Brauchst du sonst noch Infos?


----------



## Zvoni (30. März 2012)

2 Dinge: 

1) Bitte benutze VB-Codetags. Steht in den FAQ wie das geht.

2) Ich habe auch Excel2010. Wirf das PtrSafe und LongPtr über Bord!
Hier findest du alle notwendigen API-Declares: http://www.vbarchiv.net/api/index.php
(oder du machst es wie ich, und besorgst dir die WinAPI-TypeLib von Bruce McKinney, und musst nie wieder über ne API-Declare nachdenken)


----------



## ShawnStein (30. März 2012)

Danke für die schnelle und hilfreiche Antwort. Werd das gleich mal ausprobieren.


----------



## ShawnStein (31. März 2012)

ich habe windows 7. hätte ich vielleicht sagen sollen.
deshalb funktionieren die API declares aus dem vbarchiv nicht. 
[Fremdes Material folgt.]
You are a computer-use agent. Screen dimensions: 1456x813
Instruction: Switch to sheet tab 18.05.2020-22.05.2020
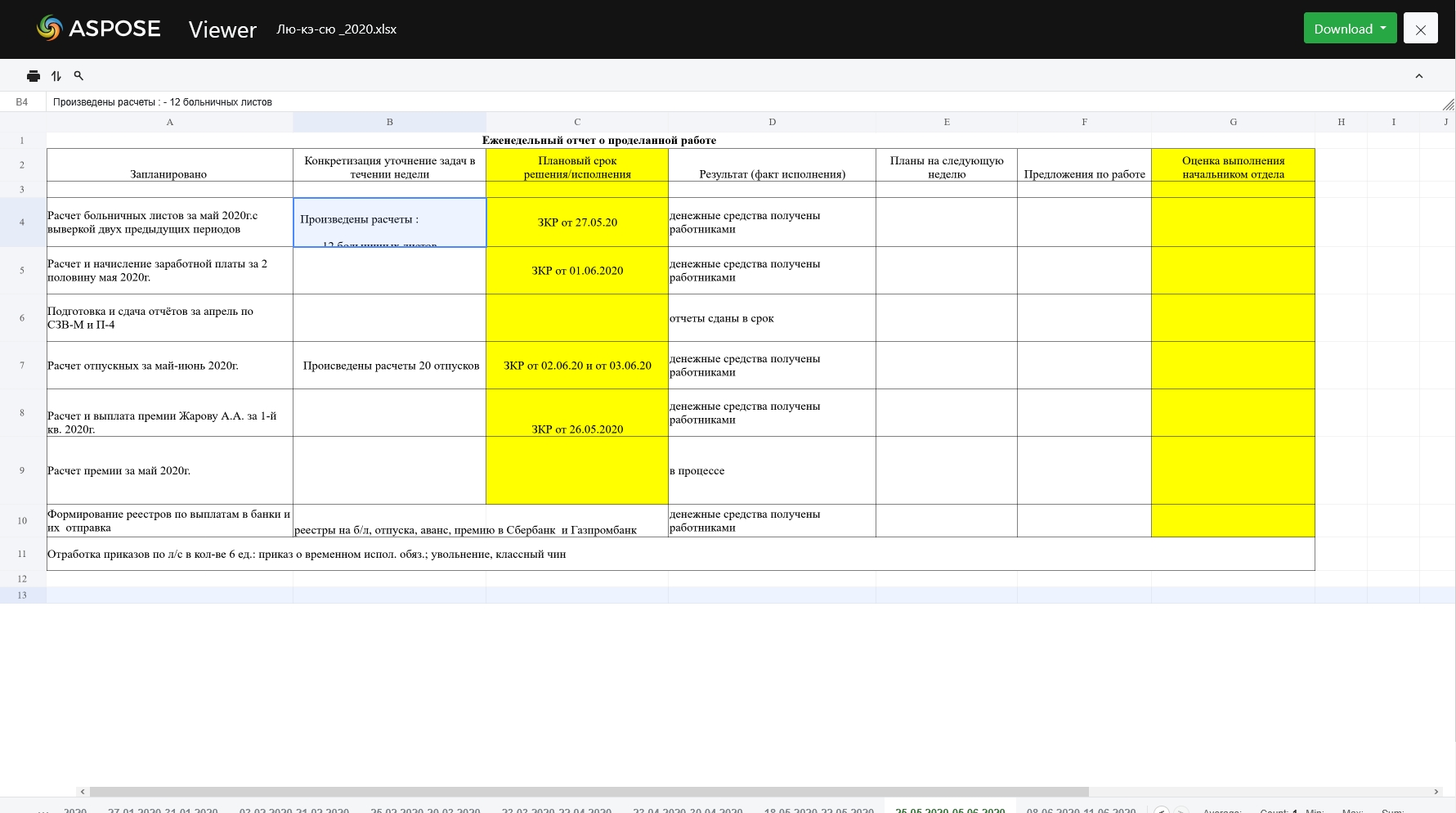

wo krieg ich diese WinAPI TypLib her? Funktioniert die auch für Windows 7?


----------



## Zvoni (31. März 2012)

Ich habe Excel 2010 auf Win7. Die Declares funktionieren ganz sicher, da Microsoft zwecks Kompatibilität zu XP die behalten hat.
Ich habe diverse VBA-Sachen in Excel2010 auf Win7 erfolgreich mit genannten API's am Laufen.

Ein anderer Punkt: Deine Declares verweisen auf die ANSI-Variante der API (zu erkennen an dem "A" im Namen), und das ist definitiv noch aus Win2000/XP-Zeiten. im Klassischen Visual Basic (Bis Version 6 zumindest) kann man per Declare nur auf die ANSI-Variante einer API zugreifen, um auf die Unicode zu kommen brauchste ne TypeLib

TypeLib --> http://vb.mvps.org/hardweb/mckinney2a.htm#1


----------